Abus d’enfants: interdiction de parler les média

Pendant des années, l’activist Marcel Vervloesem qui a révélé l’affaire Zandvoort, a été l’object d’une interdiction de la part de la Justice belge lui empêchant de parler avec la presse et les média, d’avoir des contact avec des associations qui luttent contre l’abus d’enfants, de mener des recherches dans des affaires d’abus, d’aller à l’étranger pour y participer à des conférences sur le sujet, d’avoir des contacts avec les membres de la direction de l’abl Werkgroep Morkhoven (bien que ceux-ci avaient le droit de lui rendre visite toutes les semaines durant son séjour en prison).

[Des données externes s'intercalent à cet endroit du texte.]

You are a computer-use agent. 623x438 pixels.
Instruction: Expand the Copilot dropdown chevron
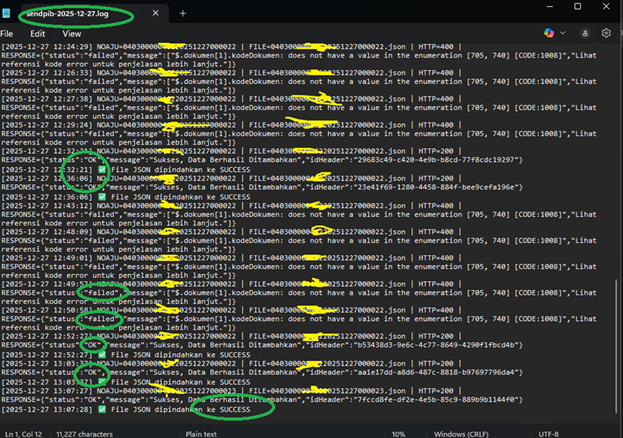(562, 33)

Comme ses interdiction ont été levées à cause du verdict de la semaine dernière, Marcel est de nouveau libre de faire toutes ces choses-là, et cela provoque l’inquiétude de la Justice belge devant la possibilité que l’opération qu’elle a menée pendant des années pour étouffer l’affaire Zandvoort ne soit finalement défaite et révélée.
C’est pour cette raison que la Justice vient d’envoyer un avertissement à Marcel de ne pas parler avec les média.

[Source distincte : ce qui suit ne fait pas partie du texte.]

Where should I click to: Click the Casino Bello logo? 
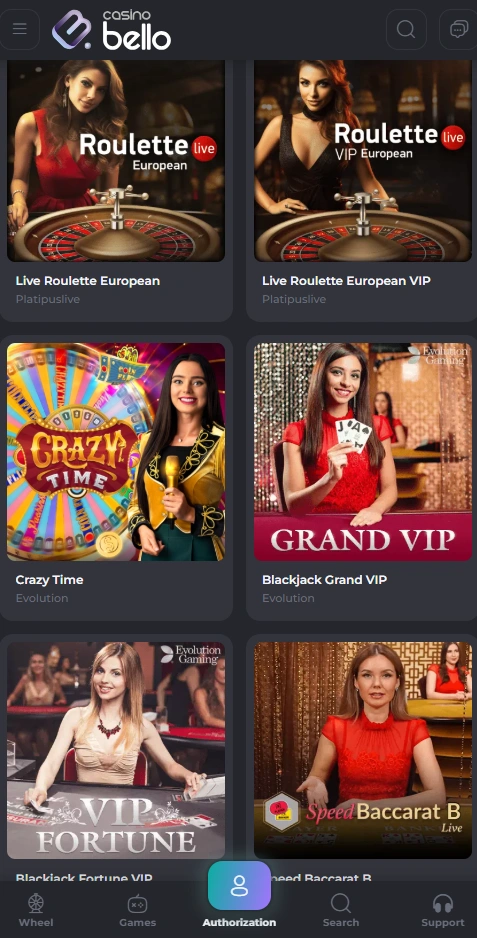111,29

Dans son message, la Justice déclare que, vu que toutes les parties concernées ont pendant la période de trente jours la possibilité de faire appel contre la dernière décision, Marcel devra respecter ce délais avant de contacter les média.
De cette façon-là, la Justice belge espère contenir l’indignation du publique autour de toute cette affaire.
L’interdiction de parler en publique restera donc en vigueur, selon la Justice, pendant la période ouverte à la possibilité de faire appel.
Mais cet argument n’a pas lieu, puisque Marcel est en possession d’une décision signée par trois différents juges où il n’est faite aucune mention de cette interdiction.
Dans la dernière décision de la cour de Turnhout (sur la requête du Procureur Flaasch) il est dit que la prolongation des interdits échoue à la date du verdict. Et ce verdict a donc été prononcé entre-temps.
Marcel ne se soucie plus désormais ni de la cour pour l’exécution des peines, puisque la compétence de la-dite cour en matière des interdictions concernées était limitée à une période de quatre ans, c’est à dire qu’elle a entre-temps cessée d’exister, et en conséquence cette cour a clos le dossier et les restreintes ont été levées.